U.S. House of Representatives. There are 435 representatives in the 113th session of the U.S. House of Representatives. On the website www.house.gov, you can find an alphabetized list of the 435 congresspersons. In 2013, the first representative listed is Robert Aderholt, a Republican from Alabama, and the last representative listed is Todd Young, a Republican from Indiana. Suppose that the alphabetized list is indexed 1 through 435.

(a) Use systematic random sampling to obtain a sample of 15 of the 435 representatives.

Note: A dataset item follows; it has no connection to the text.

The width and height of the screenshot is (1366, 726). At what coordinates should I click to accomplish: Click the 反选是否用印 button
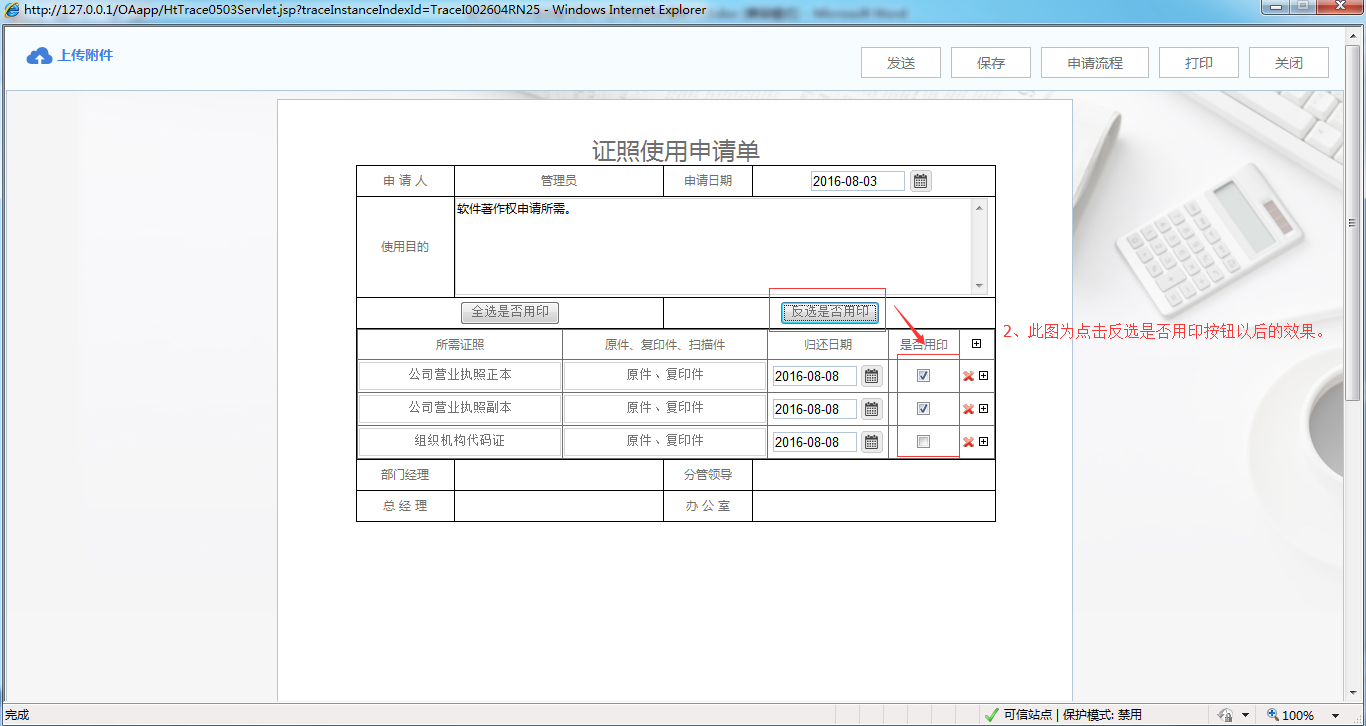828,312
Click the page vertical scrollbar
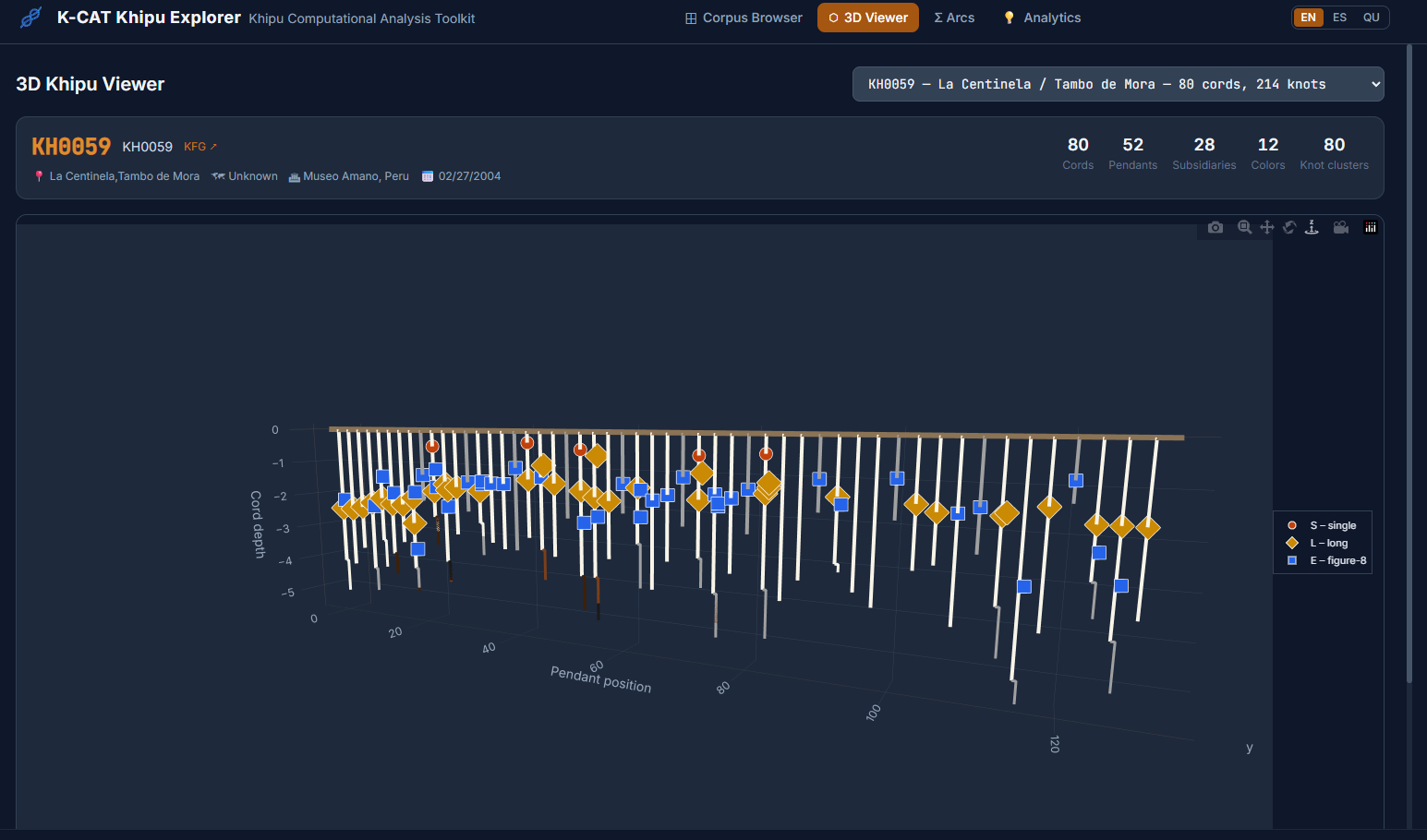The height and width of the screenshot is (840, 1427). 1409,369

(b) Suppose that, in Step 2 of Procedure 1.1, the random number chosen is 12 (i.e., k = 12). Determine the sample.

The given statement is:

There are 435 representatives in the 113th session of the U.S. House of Representatives. On the website www.house.gov, you can find an alphabetized list of the 435 congresspersons. In 2013, the first representative listed is Robert Aderholt, a Republican from Alabama, and the last representative listed is Todd Young, a Republican from Indiana. Suppose that the alphabetized list is indexed 1 through 435.

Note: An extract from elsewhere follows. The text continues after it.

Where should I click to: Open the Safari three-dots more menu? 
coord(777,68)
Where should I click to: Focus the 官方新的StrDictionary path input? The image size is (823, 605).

Below is one of the possible solutions.

To obtain a sample, use a systematic random sampling procedure as given below:

1. The sample size is divided by the population size, and the result is rounded to the nearest whole number (m).
2. The sample size is 15 and the population size is 435.

$$\begin{gathered} k=23 \\ k+m=23+29 \\ =52 \\ k+2m=23+\left(2\right)\left(29\right) \\ =23+58 \\ =81 \\ k+3m=23+\left(2\right)\left(29\right) \\ =23+87 \\ =110 \\ k+4m=23+\left(4\right)\left(29\right) \\ =23+116 \\ =139 \\ k+5m=23+\left(5\right)\left(29\right) \\ =23+145 \\ =168 \\ k+6m \\ =23+\left(6\right)\left(29\right) \\ =23+174 \\ =197 \\ k+7m=23+\left(7\right)\left(29\right) \\ =23+203 \\ =226 \\ k+8m=23+\left(8\right)\left(29\right) \\ =23+232 \\ =255 \\ k+9m=23+\left(9\right)\left(29\right) \\ =23+261 \\ =284 \\ k+10m=23+\left(10\right)\left(29\right) \\ =23+290 \\ =313 \\ k+11m=23+\left(11\right)\left(29\right) \\ =23+319 \\ =342 \\ k+12m=23+\left(12\right)\left(29\right) \\ =23+348 \\ =371 \\ k+13m=23+\left(13\right)\left(29\right) \\ =23+377 \\ =400 \\ k+14m=23+\left(13\right)\left(29\right) \\ =23+406 \\ =429 \end{gathered}$$

$$\begin{gathered} k=12 \\ k+m=12+29 \\ =41 \\ k+2m=12+\left(2\right)\left(29\right) \\ =12+58 \\ =70 \\ k+3m=12+\left(2\right)\left(29\right) \\ =12+87 \\ =99 \\ k+4m=12+\left(4\right)\left(29\right) \\ =12+116 \\ =128 \\ k+5m=12+\left(5\right)\left(29\right) \\ =12+145 \\ =157 \\ k+6m=12+\left(6\right)\left(29\right) \\ =12+174 \\ =186 \\ k+7m=12+\left(7\right)\left(29\right) \\ =12+203 \\ =215 \\ k+8m=12+\left(8\right)\left(29\right) \\ =12+232 \\ =244 \\ k+9m=12+\left(9\right)\left(29\right) \\ =12+261 \\ =273 \\ k+10m=12+\left(10\right)\left(29\right) \\ =12+290 \\ =302 \\ k+11m=12+\left(11\right)\left(29\right) \\ =12+319=331 \\ k+12m=12+\left(12\right)\left(29\right) \\ =12+348 \\ =360 \\ k+13m=12+\left(13\right)\left(29\right) \\ =12+377 \\ =389 \\ k+14m=12+\left(13\right)\left(29\right) \\ =12+406 \\ =418 \end{gathered}$$

As a result, the numbers 12, 41, 70, 99, 128, 157, 186, 215, 244, 273, 302, 331, 360, 389, and 418 make up the size 15 sample.